** Data provided follows **

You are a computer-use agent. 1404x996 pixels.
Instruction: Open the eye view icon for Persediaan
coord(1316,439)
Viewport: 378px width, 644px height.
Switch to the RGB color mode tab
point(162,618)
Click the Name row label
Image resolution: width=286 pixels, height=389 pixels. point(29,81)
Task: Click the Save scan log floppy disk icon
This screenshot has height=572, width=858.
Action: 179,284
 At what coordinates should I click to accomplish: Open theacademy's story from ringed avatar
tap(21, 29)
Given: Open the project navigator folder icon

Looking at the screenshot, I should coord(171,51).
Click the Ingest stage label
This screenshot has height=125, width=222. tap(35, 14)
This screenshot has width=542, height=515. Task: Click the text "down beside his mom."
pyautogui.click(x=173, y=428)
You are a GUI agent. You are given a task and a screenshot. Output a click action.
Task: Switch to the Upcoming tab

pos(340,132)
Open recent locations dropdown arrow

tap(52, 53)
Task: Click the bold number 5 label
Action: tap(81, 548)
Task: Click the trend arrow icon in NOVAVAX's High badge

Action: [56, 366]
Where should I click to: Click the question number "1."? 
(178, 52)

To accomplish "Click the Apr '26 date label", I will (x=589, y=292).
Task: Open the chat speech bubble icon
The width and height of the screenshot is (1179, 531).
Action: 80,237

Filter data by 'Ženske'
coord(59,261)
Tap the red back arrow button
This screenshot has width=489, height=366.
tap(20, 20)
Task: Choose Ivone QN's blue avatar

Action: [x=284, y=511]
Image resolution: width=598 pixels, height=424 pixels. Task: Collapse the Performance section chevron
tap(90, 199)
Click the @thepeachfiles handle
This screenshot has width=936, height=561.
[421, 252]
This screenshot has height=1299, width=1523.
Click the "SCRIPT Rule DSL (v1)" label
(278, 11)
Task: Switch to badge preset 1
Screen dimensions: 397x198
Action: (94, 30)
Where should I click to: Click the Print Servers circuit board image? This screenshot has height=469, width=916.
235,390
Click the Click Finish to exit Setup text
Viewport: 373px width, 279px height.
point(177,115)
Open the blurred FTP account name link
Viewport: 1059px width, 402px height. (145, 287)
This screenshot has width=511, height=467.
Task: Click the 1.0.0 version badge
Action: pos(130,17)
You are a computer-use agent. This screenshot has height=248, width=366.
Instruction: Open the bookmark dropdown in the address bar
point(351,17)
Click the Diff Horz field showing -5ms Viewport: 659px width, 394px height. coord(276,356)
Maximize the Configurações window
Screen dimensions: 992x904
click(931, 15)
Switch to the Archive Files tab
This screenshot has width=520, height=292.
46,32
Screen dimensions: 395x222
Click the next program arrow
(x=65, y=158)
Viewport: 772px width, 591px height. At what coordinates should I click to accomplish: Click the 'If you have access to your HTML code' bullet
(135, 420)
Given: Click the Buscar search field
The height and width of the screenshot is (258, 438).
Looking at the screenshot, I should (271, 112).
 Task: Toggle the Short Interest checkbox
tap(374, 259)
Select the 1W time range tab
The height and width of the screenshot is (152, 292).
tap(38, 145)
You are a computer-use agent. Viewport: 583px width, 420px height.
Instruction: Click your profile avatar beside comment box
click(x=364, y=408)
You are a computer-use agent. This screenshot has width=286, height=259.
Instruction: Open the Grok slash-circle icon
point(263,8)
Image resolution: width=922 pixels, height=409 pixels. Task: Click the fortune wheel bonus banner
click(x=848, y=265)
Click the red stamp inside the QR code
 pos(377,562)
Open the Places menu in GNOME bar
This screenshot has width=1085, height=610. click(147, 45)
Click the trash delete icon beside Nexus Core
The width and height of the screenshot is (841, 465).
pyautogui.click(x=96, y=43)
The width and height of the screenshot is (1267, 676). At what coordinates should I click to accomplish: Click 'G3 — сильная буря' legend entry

** End of Data provided **

Description of the task:
Your task is to extract all of the records exactly.

Task response:
You are a computer-use agent. 1404x996 pixels.
Instruction: Open the eye view icon for Persediaan
coord(1316,439)
Viewport: 378px width, 644px height.
Switch to the RGB color mode tab
point(162,618)
Click the Name row label
Image resolution: width=286 pixels, height=389 pixels. point(29,81)
Task: Click the Save scan log floppy disk icon
This screenshot has height=572, width=858.
Action: 179,284
 At what coordinates should I click to accomplish: Open theacademy's story from ringed avatar
tap(21, 29)
Given: Open the project navigator folder icon

Looking at the screenshot, I should coord(171,51).
Click the Ingest stage label
This screenshot has height=125, width=222. tap(35, 14)
This screenshot has width=542, height=515. Task: Click the text "down beside his mom."
pyautogui.click(x=173, y=428)
You are a GUI agent. You are given a task and a screenshot. Output a click action.
Task: Switch to the Upcoming tab

pos(340,132)
Open recent locations dropdown arrow

tap(52, 53)
Task: Click the bold number 5 label
Action: tap(81, 548)
Task: Click the trend arrow icon in NOVAVAX's High badge

Action: [56, 366]
Where should I click to: Click the question number "1."? 
(178, 52)

To accomplish "Click the Apr '26 date label", I will (x=589, y=292).
Task: Open the chat speech bubble icon
The width and height of the screenshot is (1179, 531).
Action: 80,237

Filter data by 'Ženske'
coord(59,261)
Tap the red back arrow button
This screenshot has width=489, height=366.
tap(20, 20)
Task: Choose Ivone QN's blue avatar

Action: [x=284, y=511]
Image resolution: width=598 pixels, height=424 pixels. Task: Collapse the Performance section chevron
tap(90, 199)
Click the @thepeachfiles handle
This screenshot has width=936, height=561.
[421, 252]
This screenshot has height=1299, width=1523.
Click the "SCRIPT Rule DSL (v1)" label
(278, 11)
Task: Switch to badge preset 1
Screen dimensions: 397x198
Action: (94, 30)
Where should I click to: Click the Print Servers circuit board image? This screenshot has height=469, width=916.
235,390
Click the Click Finish to exit Setup text
Viewport: 373px width, 279px height.
point(177,115)
Open the blurred FTP account name link
Viewport: 1059px width, 402px height. (145, 287)
This screenshot has width=511, height=467.
Task: Click the 1.0.0 version badge
Action: pos(130,17)
You are a computer-use agent. This screenshot has height=248, width=366.
Instruction: Open the bookmark dropdown in the address bar
point(351,17)
Click the Diff Horz field showing -5ms Viewport: 659px width, 394px height. coord(276,356)
Maximize the Configurações window
Screen dimensions: 992x904
click(931, 15)
Switch to the Archive Files tab
This screenshot has width=520, height=292.
46,32
Screen dimensions: 395x222
Click the next program arrow
(x=65, y=158)
Viewport: 772px width, 591px height. At what coordinates should I click to accomplish: Click the 'If you have access to your HTML code' bullet
(135, 420)
Given: Click the Buscar search field
The height and width of the screenshot is (258, 438).
Looking at the screenshot, I should (271, 112).
 Task: Toggle the Short Interest checkbox
tap(374, 259)
Select the 1W time range tab
The height and width of the screenshot is (152, 292).
tap(38, 145)
You are a computer-use agent. Viewport: 583px width, 420px height.
Instruction: Click your profile avatar beside comment box
click(x=364, y=408)
You are a computer-use agent. This screenshot has width=286, height=259.
Instruction: Open the Grok slash-circle icon
point(263,8)
Image resolution: width=922 pixels, height=409 pixels. Task: Click the fortune wheel bonus banner
click(x=848, y=265)
Click the red stamp inside the QR code
 pos(377,562)
Open the Places menu in GNOME bar
This screenshot has width=1085, height=610. click(147, 45)
Click the trash delete icon beside Nexus Core
The width and height of the screenshot is (841, 465).
pyautogui.click(x=96, y=43)
The width and height of the screenshot is (1267, 676). At what coordinates should I click to accomplish: Click 'G3 — сильная буря' legend entry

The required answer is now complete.